◆ WORK REQUEST
Copy out the lines of the material that include the string "Kunsttrykk".

== RECORDS FOR THE TASK

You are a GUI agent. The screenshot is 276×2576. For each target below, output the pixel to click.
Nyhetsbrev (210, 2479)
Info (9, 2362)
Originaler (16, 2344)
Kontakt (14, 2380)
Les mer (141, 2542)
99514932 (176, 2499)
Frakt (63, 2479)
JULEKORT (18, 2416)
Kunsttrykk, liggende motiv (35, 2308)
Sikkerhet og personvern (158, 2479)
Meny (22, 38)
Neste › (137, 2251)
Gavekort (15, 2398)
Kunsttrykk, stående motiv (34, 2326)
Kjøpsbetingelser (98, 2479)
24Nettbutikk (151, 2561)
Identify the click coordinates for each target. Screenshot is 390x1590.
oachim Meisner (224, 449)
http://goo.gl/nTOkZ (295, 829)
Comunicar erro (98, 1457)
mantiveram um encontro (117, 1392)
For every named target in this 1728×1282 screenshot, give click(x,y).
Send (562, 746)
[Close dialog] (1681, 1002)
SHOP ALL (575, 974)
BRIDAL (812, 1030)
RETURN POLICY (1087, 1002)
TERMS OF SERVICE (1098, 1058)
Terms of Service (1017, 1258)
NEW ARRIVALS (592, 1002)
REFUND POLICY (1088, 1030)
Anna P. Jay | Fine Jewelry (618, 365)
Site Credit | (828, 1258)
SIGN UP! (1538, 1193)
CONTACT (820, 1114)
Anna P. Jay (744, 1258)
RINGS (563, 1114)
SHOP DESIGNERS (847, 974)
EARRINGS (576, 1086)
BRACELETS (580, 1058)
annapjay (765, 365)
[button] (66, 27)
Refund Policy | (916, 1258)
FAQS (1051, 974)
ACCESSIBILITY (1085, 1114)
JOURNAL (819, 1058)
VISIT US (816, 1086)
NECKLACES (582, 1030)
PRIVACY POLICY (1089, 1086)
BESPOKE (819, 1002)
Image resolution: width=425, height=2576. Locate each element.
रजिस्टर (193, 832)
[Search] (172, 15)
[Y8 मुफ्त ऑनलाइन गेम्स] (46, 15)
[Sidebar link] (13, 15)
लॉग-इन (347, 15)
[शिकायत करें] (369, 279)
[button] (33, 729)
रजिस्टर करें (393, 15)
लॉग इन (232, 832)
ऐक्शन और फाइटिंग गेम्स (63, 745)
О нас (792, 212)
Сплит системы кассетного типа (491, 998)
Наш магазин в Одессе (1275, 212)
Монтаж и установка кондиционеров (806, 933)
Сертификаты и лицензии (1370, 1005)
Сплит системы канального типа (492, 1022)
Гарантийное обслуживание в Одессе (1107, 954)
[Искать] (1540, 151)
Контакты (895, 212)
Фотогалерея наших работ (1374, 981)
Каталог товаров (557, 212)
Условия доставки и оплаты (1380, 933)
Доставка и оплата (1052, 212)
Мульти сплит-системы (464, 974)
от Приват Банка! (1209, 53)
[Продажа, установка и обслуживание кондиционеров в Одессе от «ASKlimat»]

====

◆ OUTPUT FOR THIS TASK
Kunsttrykk, liggende motiv (35, 2308)
Kunsttrykk, stående motiv (34, 2326)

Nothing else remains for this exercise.